3. A researcher is interested in whether listening to music helps or hinders test-performance. To control for differences in cognitive level, this researcher decides to use a within-participants design. He selects a random sample of participants and has them study different material of equal difficulty in both the music and no music conditions. Participants take a 20-item quiz on the material. The table below shows the scores on the quiz. The study is completely counterbalanced to control for order effects. The scores obtained are measured on an interval-ratio scale and are normally distributed.

Music No Music
17 17
16 18
15 17
16 17
18 19
18 18

a. What statistical test should be used to analyze the data?

b. Is this a one- or two tailed test?

c. Identify H0 and Ha for this study.

d. Conduct the appropriate analysis. Should H0 be rejected? What should the researcher conclude?

e. Calculate the 95 confidence interval.

Use processes indicated in your previous post.

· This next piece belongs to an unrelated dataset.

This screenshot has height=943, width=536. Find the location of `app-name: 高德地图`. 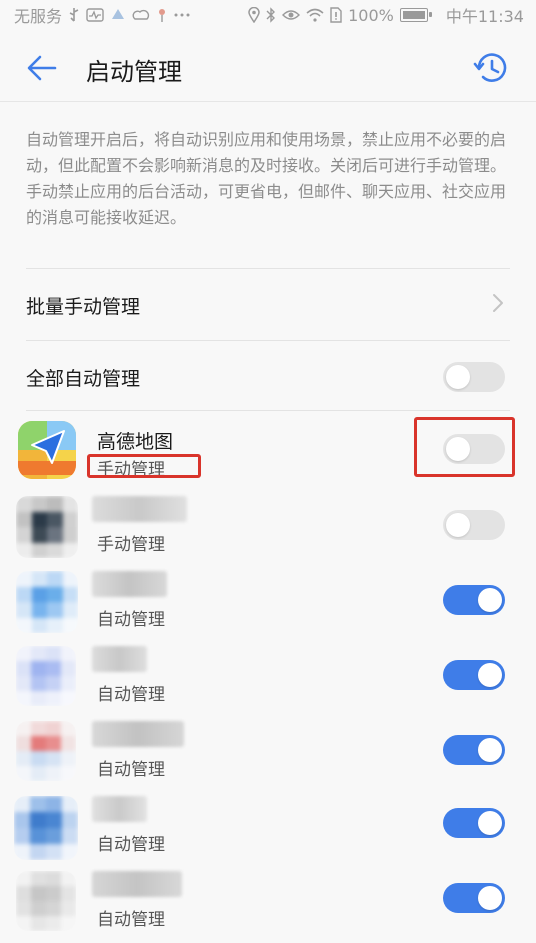

app-name: 高德地图 is located at coordinates (136, 442).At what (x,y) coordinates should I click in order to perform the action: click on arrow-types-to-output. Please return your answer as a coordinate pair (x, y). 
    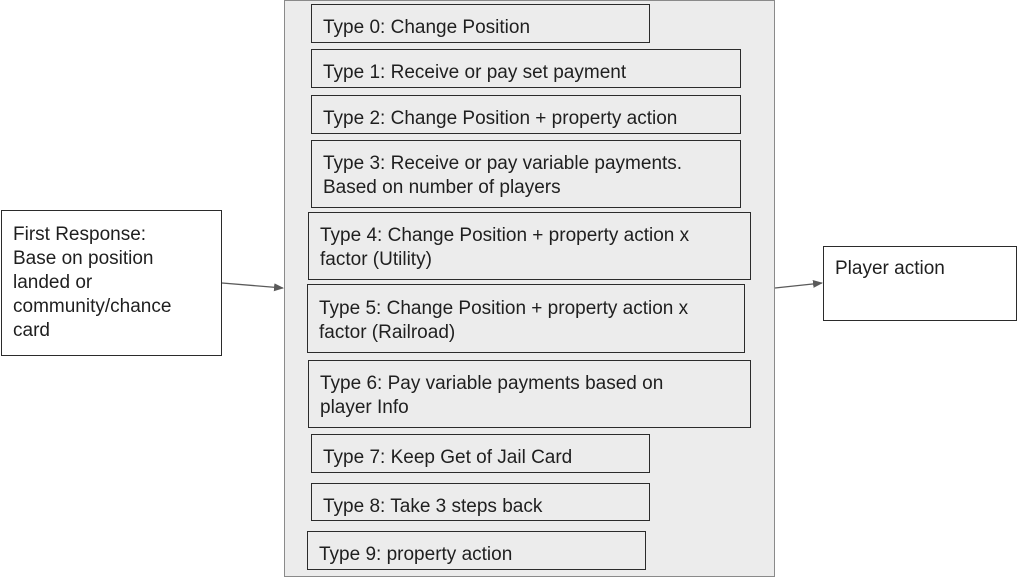
    Looking at the image, I should click on (798, 284).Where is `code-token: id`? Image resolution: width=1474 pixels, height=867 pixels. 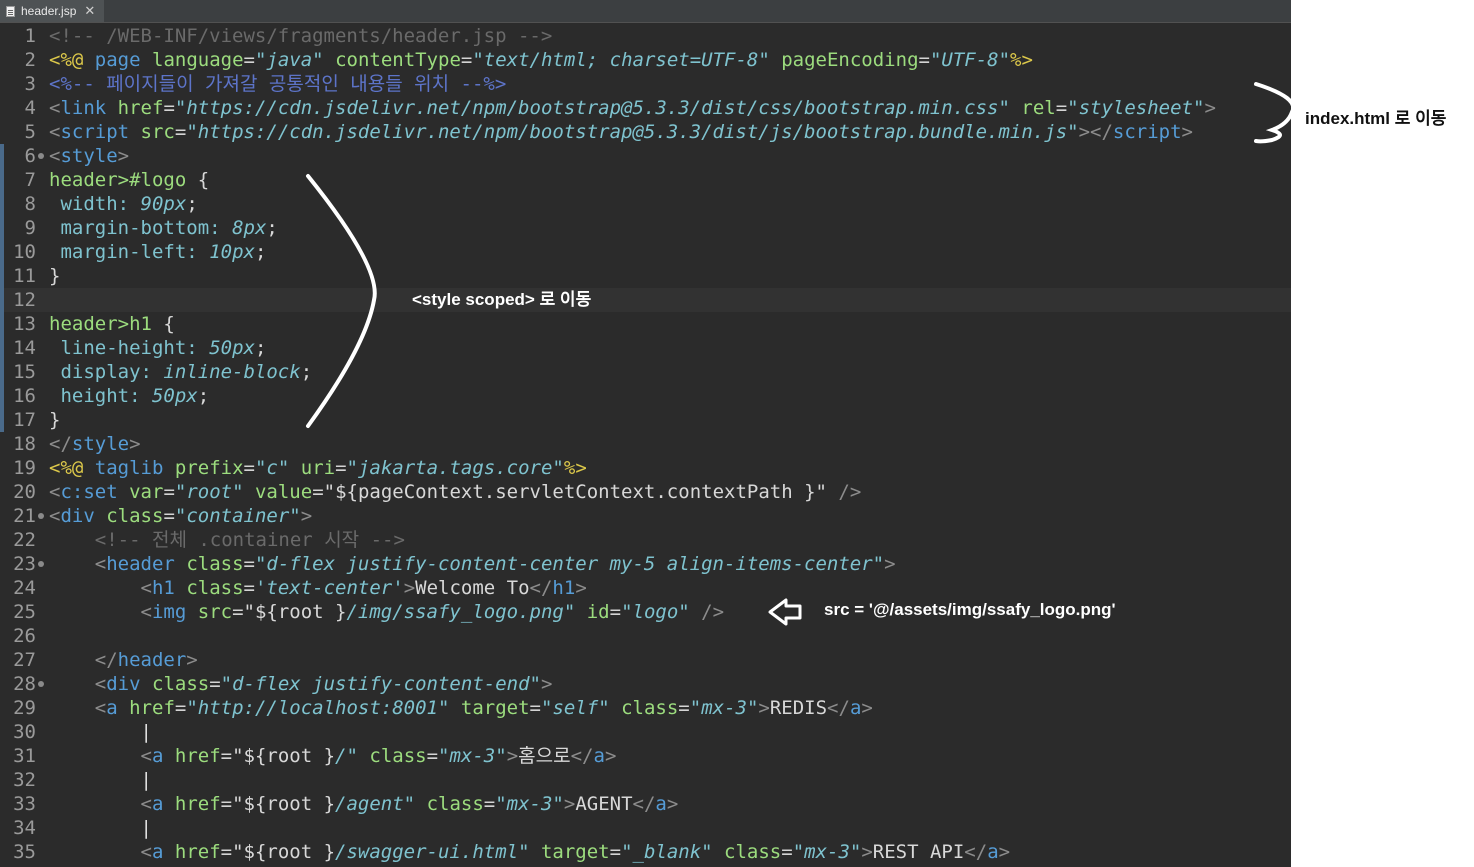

a. The appropriate statistical test to analyze the data in this study is a paired t-test.

b. This is a two-tailed test.

c. H0 (null hypothesis): There is no difference in test performance between the music and no music conditions.
Ha (alternative hypothesis): There is a difference in test performance between the music and no music conditions.

d. To conduct the appropriate analysis, we need to calculate the mean difference between the scores obtained in the music and no music conditions, and then perform a paired t-test.

To calculate the mean difference, we subtract the no music score from the music score for each participant, and then take the average of these differences.

Music Scores: 17, 16, 15, 16, 18, 18
No Music Scores: 17, 18, 17, 17, 19, 18

Mean difference = (17-17) + (16-18) + (15-17) + (16-17) + (18-19) + (18-18) / 6 = 0

Next, we calculate the standard deviation of the differences.

Sum of squared differences = (0-0)^2 + (-2)^2 + (-2)^2 + (-1)^2 + (-1)^2 + (0-0)^2 = 2+2+1+1 = 6

Variance of differences = sum of squared differences / (n-1) = 6 / (6-1) = 1.2

Standard deviation of differences = square root of variance = √1.2 ≈ 1.10

Now, we can perform the paired t-test.

t = mean difference / (standard deviation / square root of sample size) = 0 / (1.10 / √6) ≈ 0

The degrees of freedom for this test is n-1, which is 6-1=5.

Using a t-table or statistical software, we find that the critical t-value for a two-tailed test at a significance level of 0.05 with 5 degrees of freedom is ±2.571.

Since the calculated t-value (0) falls within the range of -2.571 to 2.571, we fail to reject the null hypothesis.

Therefore, the researcher should conclude that there is no significant difference in test performance between the music and no music conditions.

e. To calculate the 95% confidence interval, we need to determine the margin of error. The margin of error is equal to the critical value (obtained from the t-table or software) multiplied by the standard deviation of the differences divided by the square root of the sample size.

Margin of error = critical value * (standard deviation / √sample size) = 2.571 * (1.10 / √6) ≈ 1.68

The 95% confidence interval is calculated by subtracting and adding the margin of error to the mean difference.

95% CI = mean difference - margin of error, mean difference + margin of error
= 0 - 1.68, 0 + 1.68
= -1.68, 1.68

Therefore, the 95% confidence interval for the difference in test performance between the music and no music conditions is approximately -1.68 to 1.68.